> **TASK REQUIREMENTS**:
In your reply, write out each entry exactly as given.
┄┄┄┄┄┄┄┄┄┄
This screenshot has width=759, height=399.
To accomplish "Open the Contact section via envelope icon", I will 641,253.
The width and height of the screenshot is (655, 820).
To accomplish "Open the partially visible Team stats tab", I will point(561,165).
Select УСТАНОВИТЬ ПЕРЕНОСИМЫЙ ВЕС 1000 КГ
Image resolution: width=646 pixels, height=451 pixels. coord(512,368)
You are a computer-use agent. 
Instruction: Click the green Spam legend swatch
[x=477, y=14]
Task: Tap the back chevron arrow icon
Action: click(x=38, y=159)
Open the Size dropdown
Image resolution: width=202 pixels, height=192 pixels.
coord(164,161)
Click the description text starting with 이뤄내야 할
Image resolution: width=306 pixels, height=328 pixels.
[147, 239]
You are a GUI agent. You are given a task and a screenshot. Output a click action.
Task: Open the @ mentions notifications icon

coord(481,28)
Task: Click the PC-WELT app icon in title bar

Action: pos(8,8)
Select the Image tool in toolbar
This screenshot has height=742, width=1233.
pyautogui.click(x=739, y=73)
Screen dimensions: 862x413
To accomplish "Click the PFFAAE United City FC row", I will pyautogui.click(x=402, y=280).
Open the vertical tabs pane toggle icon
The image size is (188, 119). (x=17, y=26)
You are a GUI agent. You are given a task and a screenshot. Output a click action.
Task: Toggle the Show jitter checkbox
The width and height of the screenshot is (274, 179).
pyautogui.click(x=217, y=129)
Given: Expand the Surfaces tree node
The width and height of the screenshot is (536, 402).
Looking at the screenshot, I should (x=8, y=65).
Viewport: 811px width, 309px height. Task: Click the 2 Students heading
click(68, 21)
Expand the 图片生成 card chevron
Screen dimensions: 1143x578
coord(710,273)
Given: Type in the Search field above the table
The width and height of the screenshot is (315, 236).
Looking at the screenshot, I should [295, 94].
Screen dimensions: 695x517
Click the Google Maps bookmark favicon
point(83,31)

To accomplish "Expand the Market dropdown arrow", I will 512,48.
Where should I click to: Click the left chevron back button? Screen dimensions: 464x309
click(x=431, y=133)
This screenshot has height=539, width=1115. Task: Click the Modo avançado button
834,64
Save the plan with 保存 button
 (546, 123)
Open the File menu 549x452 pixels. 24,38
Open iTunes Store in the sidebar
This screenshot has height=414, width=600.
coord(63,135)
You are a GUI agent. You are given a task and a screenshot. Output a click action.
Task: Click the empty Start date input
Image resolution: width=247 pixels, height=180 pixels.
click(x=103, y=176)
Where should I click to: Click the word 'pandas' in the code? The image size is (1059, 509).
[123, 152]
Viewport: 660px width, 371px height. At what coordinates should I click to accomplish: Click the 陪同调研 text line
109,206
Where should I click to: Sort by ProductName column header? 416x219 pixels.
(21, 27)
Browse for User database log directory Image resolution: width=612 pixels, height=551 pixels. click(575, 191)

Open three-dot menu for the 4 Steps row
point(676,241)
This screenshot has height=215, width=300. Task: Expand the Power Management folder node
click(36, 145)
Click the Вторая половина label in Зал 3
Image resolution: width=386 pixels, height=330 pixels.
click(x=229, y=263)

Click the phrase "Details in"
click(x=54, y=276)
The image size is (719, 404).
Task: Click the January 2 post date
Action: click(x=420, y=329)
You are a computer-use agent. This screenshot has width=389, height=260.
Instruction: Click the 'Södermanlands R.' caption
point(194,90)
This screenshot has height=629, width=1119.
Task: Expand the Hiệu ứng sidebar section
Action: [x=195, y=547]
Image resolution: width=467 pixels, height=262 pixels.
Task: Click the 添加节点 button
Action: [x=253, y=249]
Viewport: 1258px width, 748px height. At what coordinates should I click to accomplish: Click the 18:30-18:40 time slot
┄┄┄┄┄┄┄┄┄┄
> **SOLUTION BELOW**:
This screenshot has width=759, height=399.
To accomplish "Open the Contact section via envelope icon", I will 641,253.
The width and height of the screenshot is (655, 820).
To accomplish "Open the partially visible Team stats tab", I will point(561,165).
Select УСТАНОВИТЬ ПЕРЕНОСИМЫЙ ВЕС 1000 КГ
Image resolution: width=646 pixels, height=451 pixels. coord(512,368)
You are a computer-use agent. 
Instruction: Click the green Spam legend swatch
[x=477, y=14]
Task: Tap the back chevron arrow icon
Action: click(x=38, y=159)
Open the Size dropdown
Image resolution: width=202 pixels, height=192 pixels.
coord(164,161)
Click the description text starting with 이뤄내야 할
Image resolution: width=306 pixels, height=328 pixels.
[147, 239]
You are a GUI agent. You are given a task and a screenshot. Output a click action.
Task: Open the @ mentions notifications icon

coord(481,28)
Task: Click the PC-WELT app icon in title bar

Action: pos(8,8)
Select the Image tool in toolbar
This screenshot has height=742, width=1233.
pyautogui.click(x=739, y=73)
Screen dimensions: 862x413
To accomplish "Click the PFFAAE United City FC row", I will pyautogui.click(x=402, y=280).
Open the vertical tabs pane toggle icon
The image size is (188, 119). (x=17, y=26)
You are a GUI agent. You are given a task and a screenshot. Output a click action.
Task: Toggle the Show jitter checkbox
The width and height of the screenshot is (274, 179).
pyautogui.click(x=217, y=129)
Given: Expand the Surfaces tree node
The width and height of the screenshot is (536, 402).
Looking at the screenshot, I should (x=8, y=65).
Viewport: 811px width, 309px height. Task: Click the 2 Students heading
click(68, 21)
Expand the 图片生成 card chevron
Screen dimensions: 1143x578
coord(710,273)
Given: Type in the Search field above the table
The width and height of the screenshot is (315, 236).
Looking at the screenshot, I should [295, 94].
Screen dimensions: 695x517
Click the Google Maps bookmark favicon
point(83,31)

To accomplish "Expand the Market dropdown arrow", I will 512,48.
Where should I click to: Click the left chevron back button? Screen dimensions: 464x309
click(x=431, y=133)
This screenshot has height=539, width=1115. Task: Click the Modo avançado button
834,64
Save the plan with 保存 button
 (546, 123)
Open the File menu 549x452 pixels. 24,38
Open iTunes Store in the sidebar
This screenshot has height=414, width=600.
coord(63,135)
You are a GUI agent. You are given a task and a screenshot. Output a click action.
Task: Click the empty Start date input
Image resolution: width=247 pixels, height=180 pixels.
click(x=103, y=176)
Where should I click to: Click the word 'pandas' in the code? The image size is (1059, 509).
[123, 152]
Viewport: 660px width, 371px height. At what coordinates should I click to accomplish: Click the 陪同调研 text line
109,206
Where should I click to: Sort by ProductName column header? 416x219 pixels.
(21, 27)
Browse for User database log directory Image resolution: width=612 pixels, height=551 pixels. click(575, 191)

Open three-dot menu for the 4 Steps row
point(676,241)
This screenshot has height=215, width=300. Task: Expand the Power Management folder node
click(36, 145)
Click the Вторая половина label in Зал 3
Image resolution: width=386 pixels, height=330 pixels.
click(x=229, y=263)

Click the phrase "Details in"
click(x=54, y=276)
The image size is (719, 404).
Task: Click the January 2 post date
Action: click(x=420, y=329)
You are a computer-use agent. This screenshot has width=389, height=260.
Instruction: Click the 'Södermanlands R.' caption
point(194,90)
This screenshot has height=629, width=1119.
Task: Expand the Hiệu ứng sidebar section
Action: [x=195, y=547]
Image resolution: width=467 pixels, height=262 pixels.
Task: Click the 添加节点 button
Action: [x=253, y=249]
Viewport: 1258px width, 748px height. At what coordinates should I click to accomplish: Click the 18:30-18:40 time slot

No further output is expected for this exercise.